Even his own body felt unfamiliar. The weight of it had changed.

He began to pound on the door and yell.

Rolf came almost at once. The man who had driven the car was with him, and now they both carried the egg-shaped metal things. The ex-driver bowed to Banning, but he stayed several paces behind Rolf, so that Banning could not possibly attack or evade both of them at once. They now wore clothing such as the men had worn in Banning's dream, a sort of tunic and closefitting leggings that looked comfortable and functional and quite unreal.

Rolf entered the room, leaving the other man outside. Banning caught a glimpse of a narrow corridor walled in metal like the room, and then Rolf shut the door again. Banning heard it lock.

"Where are we?” he demanded.

"At the moment,” said Rolf, “we're well out from Sol on our way to Antares. I don't think the exact readings would mean much to you.'

Banning said, ‘I don't believe you.” He didn't. And yet, at the same time he knew, somehow, that it was true. The knowledge was horrible, and his brain twisted and turned like a hunted rabbit to get away from it.
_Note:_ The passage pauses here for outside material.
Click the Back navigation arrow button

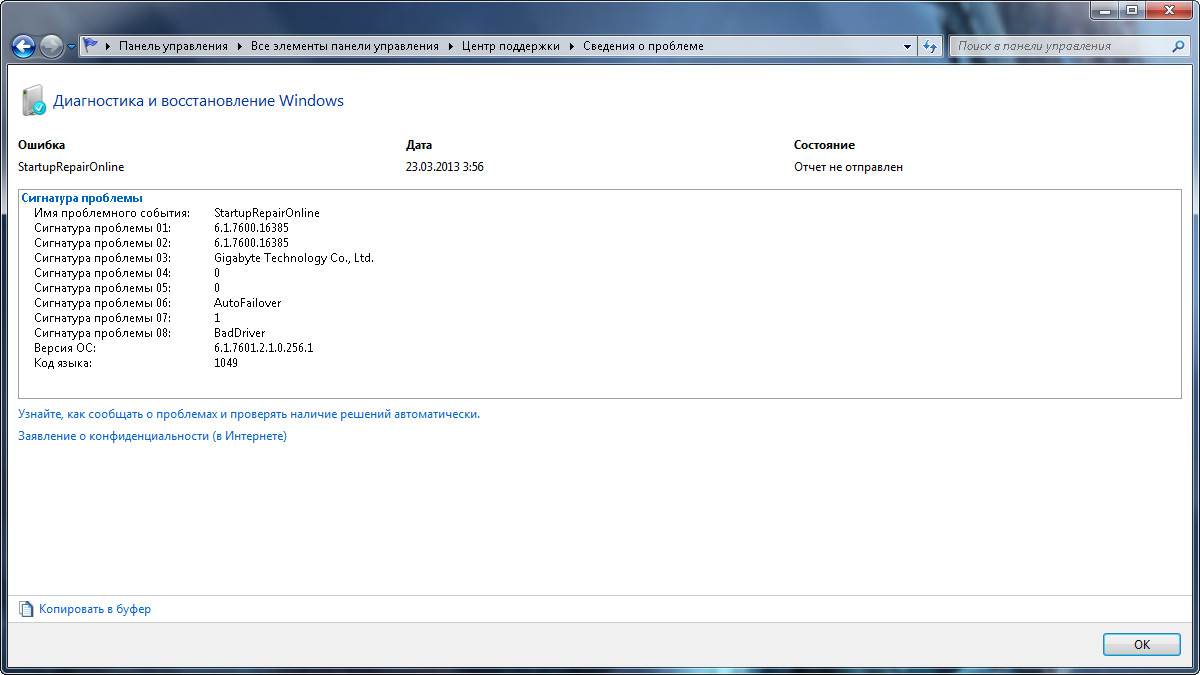click(x=23, y=46)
Rolf walked over to the outer wall. “Kyle,” he said, “you must start to believe me. Both our lives depend on it."

He pressed a stud somewhere in the wall, and a section of the metal slid back, revealing a port.

"This isn't really a window,” Rolf said. “It's a viewplate, a very complex and clever electronic setup that reproduces a true picture of what ordinary sight couldn't see."
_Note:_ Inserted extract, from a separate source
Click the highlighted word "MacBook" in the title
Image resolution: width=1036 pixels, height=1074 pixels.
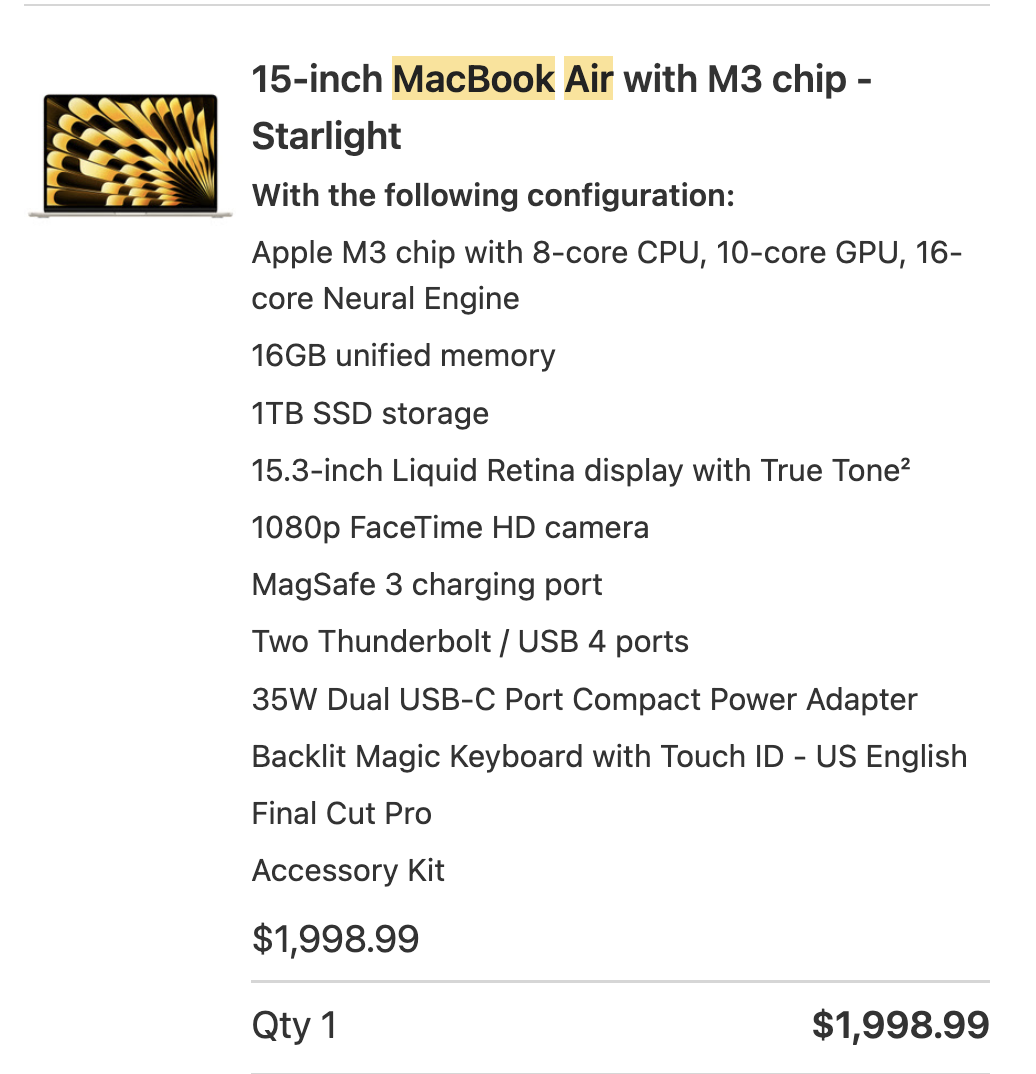click(473, 79)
Banning looked. Beyond the port was stunning darkness and light. The darkness was a depthless void into which his mind seemed to be falling, tumbling and screaming through drear infinities, disoriented, lost. But the light—

He looked upon a million million suns. The familiar constellations were lost, their outlines drowned in the glittering ocean of stars. They crashed in upon him like thunder, he fell and fell in an abyss of ray and darkness, he—

Banning put his hands over his eyes and turned away. He fell down on the bunk and lay there shuddering. Rolf closed the port.

"You believe me now?"

Banning groaned.

"Good,” said Rolf. “You believe in a starship. Then you have logically to believe in a civilization capable of producing a starship, and a type of culture in which a starship is both useful and necessary."

Banning sat up in the bunk, still sick and shaky and clinging to its comforting solidity. He knew it was hopeless, but he advanced his final negative argument.
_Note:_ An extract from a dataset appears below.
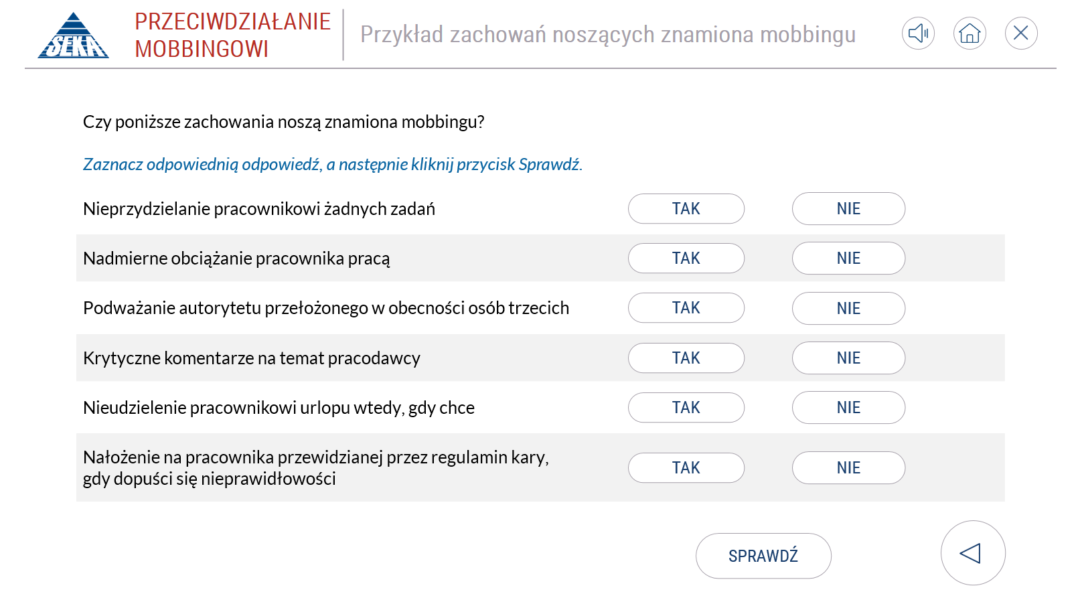Go back with the left arrow
The width and height of the screenshot is (1080, 604).
click(972, 553)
"We're not moving. If we're going faster than light — and that's impossible in itself, according to what little science I know — there ought to be some feeling of acceleration."

"The drive is not mechanical,” Rolf said, standing where he could watch Banning's face. “Its a field-type force, and since we're part of the field we are, in effect, at rest. So there's no sense of motion. As to possibility—” He grinned. “While I was on Earth, searching for you, I was amused to note the first crack in that limiting-speed theory. A research physicist clocked some particles moving faster than light, and the apologetic explanations that they were only photons and had no mass is merely evading the question."

Banning cried incredulously, “But a civilization of starships, whose people come and go to Earth — and yet nobody on Earth knows about it — it's impossible"

"That,” said Rolf dryly, “is Earth egotism talking. Earth is a fringe world, and in some ways a damn retarded one. Politically, it's a mess — fifty different nations quarrelling and cutting each other's throats. The New Empire avoids open contact with such worlds. It just isn't worth the trouble."

"All right,” said Banning. He made a gesture of defeat. “I'll accept the starship, the civilization, the — what did you call it? — New Empire. But where do I come into all this?"

"You're part of it. A very important — I might even say pivotal — part of it."

"You have the wrong man,’ said Banning wearily. “I told you, my name is Neil Banning, I was born in Greenville, Nebraska—"

He stopped, and Rolf laughed. “You were having a pretty hard time proving that. No. You're Kyle Valkar, and you were born at Katuun, the old King City on the fourth world of Antares."

"But my memories — my whole life on Earth!"

'False memories,” said Rolf. “The scientists of the New Empire are experts in mental techniques, and Jommor is the best of them. When Earth was chosen as your place of exile, and you were brought there, a captive, with your own memory already blanked out, Jommor compiled a life history for you, synthesized from the minds of the natives. When it was implanted carefully in your mind, and you were set free with a new name, a new speech, a new life, Kyle Valkar was gone forever, and there was only the Earthman Neil Banning no longer a menace to anyone."

Banning said slowly, “Menace?"

"Oh, yes.” Rolf's eyes blazed suddenly with a savage light. “You're a Valkar, the last of them. And the Valkars have always been a menace to the usurpers of the New Empire."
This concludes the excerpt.